2. Each unit of phantom stock is the economic equivalent of one ordinary share of JCI plc.
3. Phantom stock units accrue under the Johnson Controls Restricted Stock Plan and settle 100% in cash upon the reporting person's termination or retirement, subject to vesting requirements.
4. Restricted stock units acquired in connection with the closing of the merger, pursuant to which each restricted stock unit of Johnson Controls (the economic equivalent of one share of Johnson Controls common stock) was converted into a restricted stock unit in JCI plc.
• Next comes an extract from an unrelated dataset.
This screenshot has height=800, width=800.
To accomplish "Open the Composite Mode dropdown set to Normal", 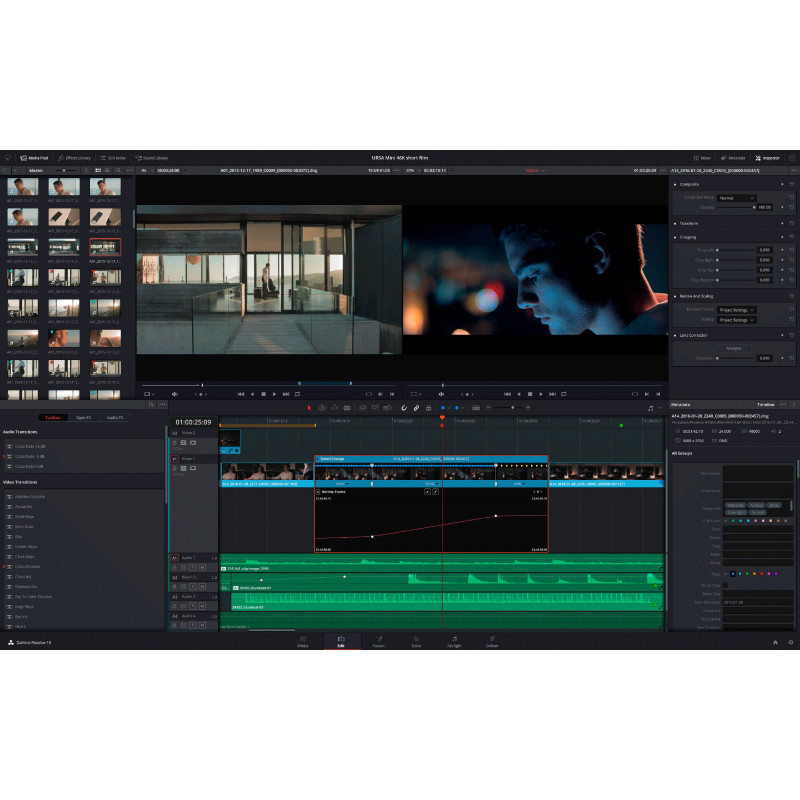I will coord(738,197).
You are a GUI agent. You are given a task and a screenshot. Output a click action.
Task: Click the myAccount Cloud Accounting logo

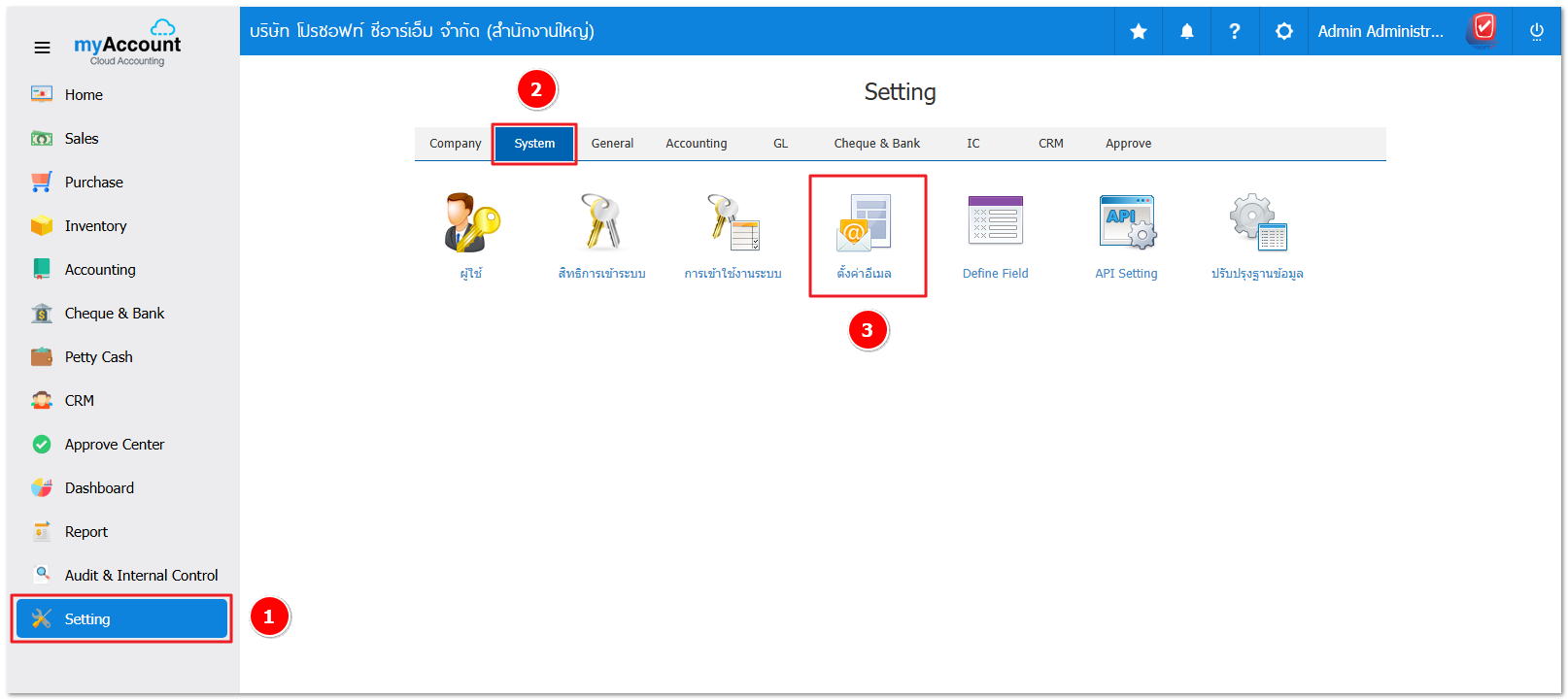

5. Options acquired in connection with the closing of the merger, pursuant to which Johnson Controls options were converted into an equivalent number of options with respect to JCI plc at the same exercise price.
6. Fifty percent of the options become exercisable two years after the grant date; the remaining 50%, three years after grant date.
/s/ Catherine M. Walker, attorney-in-fact for Brian J. Stief 09/07/2016
** Signature of Reporting Person Date
Reminder: Report on a separate line for each class of securities beneficially owned directly or indirectly.
* If the form is filed by more than one reporting person, see Instruction 4 (b)(v).
** Intentional misstatements or omissions of facts constitute Federal Criminal Violations See 18 U.S.C. 1001 and 15 U.S.C. 78ff(a).
Note: File three copies of this Form, one of which must be manually signed. If space is insufficient, see Instruction 6 for procedure.